Available records:
BEGIN

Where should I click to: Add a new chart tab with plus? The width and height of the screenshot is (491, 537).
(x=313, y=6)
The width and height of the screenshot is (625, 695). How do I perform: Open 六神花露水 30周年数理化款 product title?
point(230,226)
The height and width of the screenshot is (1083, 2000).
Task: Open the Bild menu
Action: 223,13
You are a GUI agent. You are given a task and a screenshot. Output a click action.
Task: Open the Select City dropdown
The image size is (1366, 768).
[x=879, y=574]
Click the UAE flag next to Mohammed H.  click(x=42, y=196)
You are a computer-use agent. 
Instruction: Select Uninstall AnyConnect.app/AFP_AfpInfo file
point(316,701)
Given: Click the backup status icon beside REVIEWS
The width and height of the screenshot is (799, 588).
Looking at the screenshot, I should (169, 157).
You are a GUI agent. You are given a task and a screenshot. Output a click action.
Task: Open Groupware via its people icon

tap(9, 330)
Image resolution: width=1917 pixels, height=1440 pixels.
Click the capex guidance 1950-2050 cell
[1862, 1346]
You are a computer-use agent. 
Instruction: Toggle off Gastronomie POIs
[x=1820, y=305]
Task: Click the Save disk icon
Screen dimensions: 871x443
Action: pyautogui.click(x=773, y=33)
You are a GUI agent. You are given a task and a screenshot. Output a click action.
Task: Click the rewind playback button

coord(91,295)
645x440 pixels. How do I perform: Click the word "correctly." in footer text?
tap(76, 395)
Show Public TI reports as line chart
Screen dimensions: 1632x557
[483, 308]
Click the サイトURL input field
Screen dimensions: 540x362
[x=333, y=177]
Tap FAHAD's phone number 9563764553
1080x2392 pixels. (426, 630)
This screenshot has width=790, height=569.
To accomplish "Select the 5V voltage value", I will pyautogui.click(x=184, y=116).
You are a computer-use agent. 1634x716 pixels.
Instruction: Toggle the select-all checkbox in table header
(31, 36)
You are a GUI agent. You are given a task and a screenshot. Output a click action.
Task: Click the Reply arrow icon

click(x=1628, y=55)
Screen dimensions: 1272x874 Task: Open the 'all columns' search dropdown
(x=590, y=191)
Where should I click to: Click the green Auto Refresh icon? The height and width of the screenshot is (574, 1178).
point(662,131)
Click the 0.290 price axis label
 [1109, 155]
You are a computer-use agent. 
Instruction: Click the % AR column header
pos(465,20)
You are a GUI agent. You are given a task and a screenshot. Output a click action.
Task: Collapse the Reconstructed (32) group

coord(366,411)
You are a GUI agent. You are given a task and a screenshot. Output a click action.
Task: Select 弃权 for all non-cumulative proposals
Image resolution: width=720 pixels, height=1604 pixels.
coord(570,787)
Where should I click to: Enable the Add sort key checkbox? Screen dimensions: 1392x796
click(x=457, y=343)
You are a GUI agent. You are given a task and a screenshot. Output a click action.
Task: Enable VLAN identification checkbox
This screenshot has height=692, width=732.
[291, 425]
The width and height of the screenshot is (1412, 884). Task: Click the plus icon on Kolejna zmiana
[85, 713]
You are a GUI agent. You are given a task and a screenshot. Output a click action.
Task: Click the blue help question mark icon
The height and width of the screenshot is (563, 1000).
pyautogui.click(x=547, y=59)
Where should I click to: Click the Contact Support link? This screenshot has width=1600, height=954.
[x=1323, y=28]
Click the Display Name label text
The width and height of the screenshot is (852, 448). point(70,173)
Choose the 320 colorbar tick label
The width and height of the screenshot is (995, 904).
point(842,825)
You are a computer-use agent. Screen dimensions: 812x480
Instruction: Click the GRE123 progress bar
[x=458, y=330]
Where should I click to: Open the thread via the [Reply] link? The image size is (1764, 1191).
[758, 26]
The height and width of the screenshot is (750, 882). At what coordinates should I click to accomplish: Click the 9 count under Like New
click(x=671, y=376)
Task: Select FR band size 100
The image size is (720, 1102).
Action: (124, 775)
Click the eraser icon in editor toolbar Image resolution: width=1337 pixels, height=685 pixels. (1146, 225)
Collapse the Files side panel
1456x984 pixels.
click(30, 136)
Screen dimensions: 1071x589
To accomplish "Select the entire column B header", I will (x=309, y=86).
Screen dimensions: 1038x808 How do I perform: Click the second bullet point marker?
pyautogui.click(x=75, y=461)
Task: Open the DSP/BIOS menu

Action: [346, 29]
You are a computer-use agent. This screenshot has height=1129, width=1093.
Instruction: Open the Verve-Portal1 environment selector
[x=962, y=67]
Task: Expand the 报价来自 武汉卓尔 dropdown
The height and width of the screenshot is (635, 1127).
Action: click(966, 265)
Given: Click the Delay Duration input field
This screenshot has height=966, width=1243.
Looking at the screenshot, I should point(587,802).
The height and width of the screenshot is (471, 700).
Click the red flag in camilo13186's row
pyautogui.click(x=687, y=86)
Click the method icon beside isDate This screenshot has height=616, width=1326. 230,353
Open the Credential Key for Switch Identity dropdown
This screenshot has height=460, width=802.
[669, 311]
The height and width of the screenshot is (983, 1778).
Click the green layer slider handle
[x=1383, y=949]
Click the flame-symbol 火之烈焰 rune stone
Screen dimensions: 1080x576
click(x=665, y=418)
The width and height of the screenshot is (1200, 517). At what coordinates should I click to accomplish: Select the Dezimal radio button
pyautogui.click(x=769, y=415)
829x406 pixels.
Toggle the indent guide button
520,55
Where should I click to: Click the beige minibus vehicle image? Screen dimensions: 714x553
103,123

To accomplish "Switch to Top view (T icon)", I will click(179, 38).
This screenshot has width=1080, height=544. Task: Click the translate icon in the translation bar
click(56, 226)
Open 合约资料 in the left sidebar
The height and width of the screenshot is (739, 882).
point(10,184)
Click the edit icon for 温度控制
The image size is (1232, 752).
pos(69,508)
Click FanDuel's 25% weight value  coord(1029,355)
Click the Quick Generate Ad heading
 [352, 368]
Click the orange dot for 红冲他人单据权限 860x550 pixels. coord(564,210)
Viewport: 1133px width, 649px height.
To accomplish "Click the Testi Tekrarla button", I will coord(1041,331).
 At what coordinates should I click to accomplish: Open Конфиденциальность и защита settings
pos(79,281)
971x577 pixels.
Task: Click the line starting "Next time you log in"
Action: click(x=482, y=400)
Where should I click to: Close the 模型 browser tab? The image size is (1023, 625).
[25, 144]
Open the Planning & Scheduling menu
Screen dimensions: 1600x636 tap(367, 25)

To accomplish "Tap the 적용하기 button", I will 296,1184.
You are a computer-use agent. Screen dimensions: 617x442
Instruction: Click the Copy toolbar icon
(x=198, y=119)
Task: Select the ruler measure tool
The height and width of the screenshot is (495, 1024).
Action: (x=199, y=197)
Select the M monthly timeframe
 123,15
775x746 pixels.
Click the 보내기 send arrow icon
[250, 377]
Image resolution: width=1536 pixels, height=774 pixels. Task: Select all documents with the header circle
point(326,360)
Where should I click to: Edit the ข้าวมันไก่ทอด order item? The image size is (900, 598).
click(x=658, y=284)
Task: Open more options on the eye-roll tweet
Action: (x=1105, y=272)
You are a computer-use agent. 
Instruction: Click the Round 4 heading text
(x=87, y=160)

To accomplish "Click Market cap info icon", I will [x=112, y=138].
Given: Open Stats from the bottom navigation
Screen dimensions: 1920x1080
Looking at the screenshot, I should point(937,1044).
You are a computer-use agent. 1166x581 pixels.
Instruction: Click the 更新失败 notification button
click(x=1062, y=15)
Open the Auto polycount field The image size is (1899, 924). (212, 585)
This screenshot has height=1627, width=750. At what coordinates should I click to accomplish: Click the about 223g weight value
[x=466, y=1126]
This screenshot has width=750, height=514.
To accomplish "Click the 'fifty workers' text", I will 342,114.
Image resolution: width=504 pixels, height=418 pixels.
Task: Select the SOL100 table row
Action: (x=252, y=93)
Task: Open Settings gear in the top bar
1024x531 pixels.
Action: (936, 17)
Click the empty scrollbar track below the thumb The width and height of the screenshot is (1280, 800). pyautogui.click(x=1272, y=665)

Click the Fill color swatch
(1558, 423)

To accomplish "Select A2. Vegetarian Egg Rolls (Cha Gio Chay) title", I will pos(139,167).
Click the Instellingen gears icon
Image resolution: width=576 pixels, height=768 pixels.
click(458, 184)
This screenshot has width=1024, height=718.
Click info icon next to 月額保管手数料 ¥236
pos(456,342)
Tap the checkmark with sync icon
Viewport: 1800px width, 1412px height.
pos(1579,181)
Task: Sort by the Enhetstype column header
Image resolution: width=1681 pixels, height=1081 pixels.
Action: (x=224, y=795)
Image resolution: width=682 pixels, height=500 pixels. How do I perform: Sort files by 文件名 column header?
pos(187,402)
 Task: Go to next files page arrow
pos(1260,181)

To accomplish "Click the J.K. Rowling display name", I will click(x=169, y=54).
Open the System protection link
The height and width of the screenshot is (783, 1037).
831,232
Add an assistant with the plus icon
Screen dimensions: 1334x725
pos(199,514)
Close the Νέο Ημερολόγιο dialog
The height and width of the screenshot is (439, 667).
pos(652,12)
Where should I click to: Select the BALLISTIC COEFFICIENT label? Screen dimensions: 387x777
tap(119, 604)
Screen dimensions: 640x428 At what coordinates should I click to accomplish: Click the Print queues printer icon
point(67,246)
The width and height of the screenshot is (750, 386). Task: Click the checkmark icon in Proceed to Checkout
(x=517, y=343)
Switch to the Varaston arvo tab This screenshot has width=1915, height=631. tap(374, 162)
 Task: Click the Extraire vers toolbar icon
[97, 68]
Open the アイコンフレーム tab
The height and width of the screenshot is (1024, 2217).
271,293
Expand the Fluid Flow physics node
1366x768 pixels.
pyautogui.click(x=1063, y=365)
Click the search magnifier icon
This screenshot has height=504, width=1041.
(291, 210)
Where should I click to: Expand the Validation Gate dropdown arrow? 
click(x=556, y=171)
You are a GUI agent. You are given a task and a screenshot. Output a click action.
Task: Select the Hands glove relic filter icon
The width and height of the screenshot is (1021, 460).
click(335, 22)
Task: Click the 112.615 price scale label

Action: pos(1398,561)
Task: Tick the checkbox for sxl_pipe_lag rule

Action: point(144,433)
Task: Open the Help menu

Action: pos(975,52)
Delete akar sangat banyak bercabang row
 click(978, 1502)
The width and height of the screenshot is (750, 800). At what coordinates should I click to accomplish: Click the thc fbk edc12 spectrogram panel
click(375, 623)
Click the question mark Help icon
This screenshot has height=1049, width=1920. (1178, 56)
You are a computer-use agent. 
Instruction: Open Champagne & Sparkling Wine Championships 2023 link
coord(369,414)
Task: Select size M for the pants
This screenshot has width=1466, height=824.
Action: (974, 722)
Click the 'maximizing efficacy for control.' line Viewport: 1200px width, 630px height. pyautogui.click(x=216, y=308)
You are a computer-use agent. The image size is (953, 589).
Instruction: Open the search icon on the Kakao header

END

Aim of the task:
From the records above, retype only the lines starting at the line that contains "This screenshot has width=750, height=514." and ending at the line that contains "Click the Instellingen gears icon", both included.

Your response:
This screenshot has width=750, height=514.
To accomplish "Click the 'fifty workers' text", I will 342,114.
Image resolution: width=504 pixels, height=418 pixels.
Task: Select the SOL100 table row
Action: (x=252, y=93)
Task: Open Settings gear in the top bar
1024x531 pixels.
Action: (936, 17)
Click the empty scrollbar track below the thumb The width and height of the screenshot is (1280, 800). pyautogui.click(x=1272, y=665)

Click the Fill color swatch
(1558, 423)

To accomplish "Select A2. Vegetarian Egg Rolls (Cha Gio Chay) title", I will pos(139,167).
Click the Instellingen gears icon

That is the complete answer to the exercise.